Todos os principais temas, da política à economia, passando por educação, cultura, saúde e segurança pública foram submetidos a esta clivagem, que deverá pautar nos próximos quatro anos as discussões no Congresso, as intervenções do Supremo Tribunal Federal no debate público – vide o aperitivo dado nesta semana com o debate sobre liberdade de expressão nas universidades – e, principalmente, a gritaria no ambiente público já ensurdecedor.
Mas será que essa simplificação grosseira serve para amparar a política externa brasileira, sua inserção diplomática no mundo e, sobretudo, sua atuação comercial? Dificilmente. Porque o Brasil não é os EUA e Bolsonaro terá de descobrir que não é Donald Trump.
A primeira invertida internacional veio quando a Sidra da festa da vitória ainda estava sendo servida. Em editorial, o China Daily, espécie de porta-voz do governo de Pequim, ironizou Bolsonaro ao chamá-lo de “Trump tropical” e adverte: se indispor com a China pode servir a algum propósito político específico, mas criaria graves problemas econômicos para o Brasil.

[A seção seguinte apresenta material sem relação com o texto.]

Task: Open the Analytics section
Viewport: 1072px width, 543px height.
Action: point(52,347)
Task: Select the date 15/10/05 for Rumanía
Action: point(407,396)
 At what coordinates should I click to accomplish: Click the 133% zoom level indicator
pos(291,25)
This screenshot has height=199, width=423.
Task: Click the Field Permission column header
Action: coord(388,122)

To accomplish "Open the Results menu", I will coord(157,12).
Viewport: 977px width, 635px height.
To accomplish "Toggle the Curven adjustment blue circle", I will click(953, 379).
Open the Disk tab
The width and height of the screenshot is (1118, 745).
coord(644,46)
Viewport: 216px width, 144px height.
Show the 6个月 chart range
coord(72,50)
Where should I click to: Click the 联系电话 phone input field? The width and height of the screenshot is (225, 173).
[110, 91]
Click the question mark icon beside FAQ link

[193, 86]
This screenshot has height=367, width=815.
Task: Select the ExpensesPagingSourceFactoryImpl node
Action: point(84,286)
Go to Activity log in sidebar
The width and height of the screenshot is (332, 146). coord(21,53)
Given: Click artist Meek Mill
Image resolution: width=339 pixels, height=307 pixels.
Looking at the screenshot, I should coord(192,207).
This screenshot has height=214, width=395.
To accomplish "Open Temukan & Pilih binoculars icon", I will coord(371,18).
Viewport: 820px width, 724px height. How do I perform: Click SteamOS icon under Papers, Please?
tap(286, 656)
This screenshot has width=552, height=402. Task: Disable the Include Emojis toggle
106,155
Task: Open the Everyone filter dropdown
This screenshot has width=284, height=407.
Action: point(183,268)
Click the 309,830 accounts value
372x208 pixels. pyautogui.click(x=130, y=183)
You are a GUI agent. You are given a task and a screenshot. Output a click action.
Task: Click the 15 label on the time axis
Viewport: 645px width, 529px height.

O editorial diz esperar que Bolsonaro olhe de maneira “racional e objetiva” para as relações comerciais entre os dois países e lembra algo básico: as duas economias são complementares, não competidoras.
Em 2017, a China se tornou o principal destino das exportações brasileiras: US$ 47 bilhões em vendas, de produtos que vão de soja a minério de ferro. Criar ruídos com um parceiro deste tamanho é um péssimo começo em termos de política comercial.
Anúncios de medidas na área diplomática sofrem dos mesmos males de seguir a cantilena ideológica diante de realidades complexas. Imitar a decisão de Trump de mudar a embaixada brasileira em Israel de Tel-Aviv para Jerusalém pode trazer que tipo de benefício para o Brasil? Bolsonaro ignora que a maioria dos países não adotou essa visão, que o Brasil tem parceiros comerciais importantes no mundo árabe e que existe uma comunidade palestina e árabe relevante no Brasil.
Numa das primeiras entrevistas que concedeu, o futuro czar da economia brasileira, Paulo Guedes, deu um piti com uma repórter argentina que quis saber algo trivial: qual será a política do novo governo para o Mercosul. Disse (berrou) que não será prioridade. Ok.
Então, qual será a diretriz para o bloco? Esvaziá-lo? O Brasil apostará mais em negociações bilaterais? Vai forçar a retirada da Venezuela? Declarações soltas, em tom exasperado e sem detalhamento só servem para criar uma névoa na relação com esses parceiros antes mesmo da largada do governo.
Essa bagunça se deve muito ao fato de que não se sabe quem são os conselheiros do presidente eleito para relações internacionais. Que ala do Itamaraty será “empoderada” no novo governo, qual será a matriz de pensamento a pautar a atuação da diplomacia brasileira? Que pasta vai cuidar do comércio exterior, que, sob Dilma e Temer, mudou de mãos algumas vezes?
Todas essas são perguntas de fundo que não são passíveis de respostas na base do “vamos colocar os comunistas no seu lugar”. Porque não estamos mais na Guerra Fria, a realidade mundial é mais intrincada que isso e bravata fora de casa pode custar caro ao Brasil, que é menos valentão no mapa do que parece crer Bolsonaro.